More recently, Beth Israel invested $8 million to build a hosting facility that will allow its 300 affiliated private practices to use EMRs as hosted applications. The hospital is subsidizing 85 percent of the costs, so the hospital and its affiliated doctors can coordinate care and improve patient care and safety, Halamka says.
Beth Israel’s pay-for-performance contracts with its health insurers require the hospital and clinicians to act as an integrated community and to report performance as a group. Moving everyone to a homogenous EMR allows the hospital to do that. “With an electronic health record, the primary care physician can send it to the next provider, so care is coordinated,” Halamka says. “It’s about providing quality health care, reducing redundant testing and making sure all doctors know what medicines a patient is taking.”
To build the hosting facility, Halamka standardized on eClinicalWorks’ medical software running on Hewlett-Packard servers connected to an EMC storage area network (SAN) that holds up to 11.1 terabytes (TB) of storage. To better utilize servers, the IT staff is using VMware software to virtualize servers. Each doctor’s office will be given its own virtual server to house and access its EMRs.
The Beth Israel IT staff is implementing the EMR system at eight practices per month and should finish the project by 2010. Each private practice will pay $6,000 for software and $9,000 for hardware. Without the subsidy, each practice would have had to spend between $40,000 and $60,000, and most would not have been able to afford it, Halamka says.
The Fallon Clinic also invested heavily in technology: It spent $24 million over three years to migrate its clinics to the new EMRs. Prior to the upgrade, the clinic stored most of its patient data in electronic format, but it still used paper charts when the staff saw patients. When the clinic began implementing the new EMR software from Epic Systems in 2005, staffers scanned in the remaining paper documents and then rolled out the technology in phases.
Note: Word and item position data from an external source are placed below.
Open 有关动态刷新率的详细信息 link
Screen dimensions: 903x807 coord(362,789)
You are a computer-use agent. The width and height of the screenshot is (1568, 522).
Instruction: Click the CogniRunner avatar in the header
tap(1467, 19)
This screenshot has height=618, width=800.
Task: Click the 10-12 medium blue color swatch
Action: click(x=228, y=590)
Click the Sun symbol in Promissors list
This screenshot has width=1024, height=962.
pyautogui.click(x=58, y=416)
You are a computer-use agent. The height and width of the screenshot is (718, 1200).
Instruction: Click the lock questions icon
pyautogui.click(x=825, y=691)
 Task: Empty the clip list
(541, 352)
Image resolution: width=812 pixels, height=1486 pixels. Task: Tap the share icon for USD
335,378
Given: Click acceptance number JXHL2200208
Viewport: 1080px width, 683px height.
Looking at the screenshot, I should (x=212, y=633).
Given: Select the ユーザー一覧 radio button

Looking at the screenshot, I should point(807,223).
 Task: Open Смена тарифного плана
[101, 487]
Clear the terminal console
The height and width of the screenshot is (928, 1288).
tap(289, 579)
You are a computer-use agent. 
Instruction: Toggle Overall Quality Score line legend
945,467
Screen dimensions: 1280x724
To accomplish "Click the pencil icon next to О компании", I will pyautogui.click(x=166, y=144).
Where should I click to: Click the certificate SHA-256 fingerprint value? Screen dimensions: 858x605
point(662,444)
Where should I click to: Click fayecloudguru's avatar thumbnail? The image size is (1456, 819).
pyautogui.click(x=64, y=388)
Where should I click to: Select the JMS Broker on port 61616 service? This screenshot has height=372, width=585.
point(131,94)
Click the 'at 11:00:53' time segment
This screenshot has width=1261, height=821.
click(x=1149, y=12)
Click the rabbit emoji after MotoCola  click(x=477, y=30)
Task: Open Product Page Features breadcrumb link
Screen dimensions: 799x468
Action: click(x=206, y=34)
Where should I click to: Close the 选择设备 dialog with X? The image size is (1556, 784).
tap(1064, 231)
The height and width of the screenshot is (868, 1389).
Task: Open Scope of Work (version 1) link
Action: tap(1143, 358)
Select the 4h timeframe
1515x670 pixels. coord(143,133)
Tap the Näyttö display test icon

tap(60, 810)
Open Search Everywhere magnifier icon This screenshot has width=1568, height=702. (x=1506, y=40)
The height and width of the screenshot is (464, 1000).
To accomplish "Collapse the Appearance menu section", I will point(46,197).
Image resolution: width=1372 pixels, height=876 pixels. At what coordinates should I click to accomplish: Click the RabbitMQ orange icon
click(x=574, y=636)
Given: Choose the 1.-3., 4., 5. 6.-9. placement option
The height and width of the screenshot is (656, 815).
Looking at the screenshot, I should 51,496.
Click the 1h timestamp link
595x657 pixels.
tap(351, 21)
Initially, the IT staff implemented the basic functions, allowing doctors to access patient test results and clinical notes in read-only format. Then they rolled out e-prescriptions. Next, IT installed desktop computers and monitors in each exam room, allowing physicians to show patients their test results. After that, IT implemented all the EMR features, where everything is done on the computers. “We separated each phase by six to eight months to allow the physicians to become proficient and comfortable with their skills,” Garber says.
The Fallon Clinic’s data center has 40 servers on a Citrix farm that supports 1,550 Epic software users. A SAN stores 15TB of clinical data, X-rays and other images. The servers are mirrored, so if one goes down, it fails over to another server.
The EMR technology helps the clinic save money in two ways: First, the electronic workflow is more efficient, so the clinic no longer pays its staffers to process paper. Second, it has saved millions of dollars by using speech- recognition software to replace outside transcription services. Doctors use Nuance Communication’s Dragon Medical Software to dictate to their computers, and the software translates it into text. By eliminating transcription costs and paper shuffling, Garber estimates that the system will pay for itself in five to six years. Beth Israel, which uses Nuance’s eScription software, has saved $5 million in transcription costs since 2002.